Est-ce que la justice est indépendante au Maroc? Constitue-t-elle un véritable 3e pouvoir, ou bien souffre-t-elle de l’ingérence de l’exécutif et du législatif?

C’est à ces questions qu’ont essayé de répondre, tant bien que mal, une dizaine d’intervenants (universitaires et praticiens) lors du colloque organisé par l’Amicale Hassania des Magistrats (AMH), le 15 décembre à Casablanca. Une rencontre qui a fait salle comble (ils sont plus de 3.000 magistrats inscrits à l’Amicale). Alors qu’on s’attendait à ce que Mustapha Farés, président de l’AHM et célèbre magistrat de la chambre criminelle à la Cour d’appel de Casablanca préside la conférence, c’est Mohamed Alami Machichi, ex-ministre de la Justice et professeur de droit qui en a pris la charge.

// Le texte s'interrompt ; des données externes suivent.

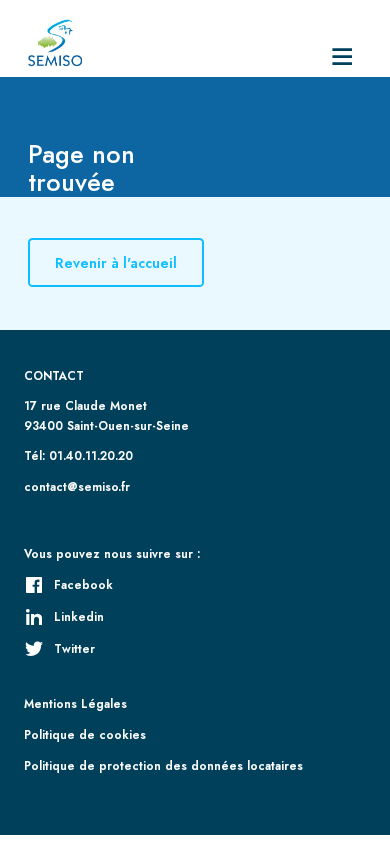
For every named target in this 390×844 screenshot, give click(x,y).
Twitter (74, 648)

D’emblée, Machichi appele à une économie du discours en invitant les intervenants à cibler les points qui font divergence. «Essayons d’analyser l’indépendance de la justice par rapport aux institutions constitutionnelles et vis-à-vis de la personne du juge lui-même», résume Machichi.

L’invité de marque de cette rencontre a sans doute été le ministre de la Justice, Mohamed Bouzoubaâ qui a été très en vue au cours de la conférence, puisque presque tous les intervenants ont évoqué l’indépendance du système judiciaire par rapport à son ministère de tutelle. Ainsi, Alaoui Moulay Hachem, chef du cabinet du ministre souligne «que les réformes initiées dans le Royaume, notamment depuis la nomination de l’actuel gouvernement, visent à adapter plusieurs lois aux conventions internationales des droits de l’homme en vue de doter la justice des outils à même de renforcer davantage son impartialité».

Devant les multiples rappels à l’ordre du modérateur, Alaoui a conclu son intervention sur la problématique des ressources humaines.
Quant à Mohamed Al Ansari, président de la commission de législation à la Chambre des conseillers, il met en exergue l’article 51 du code de procédure pénale (CPP).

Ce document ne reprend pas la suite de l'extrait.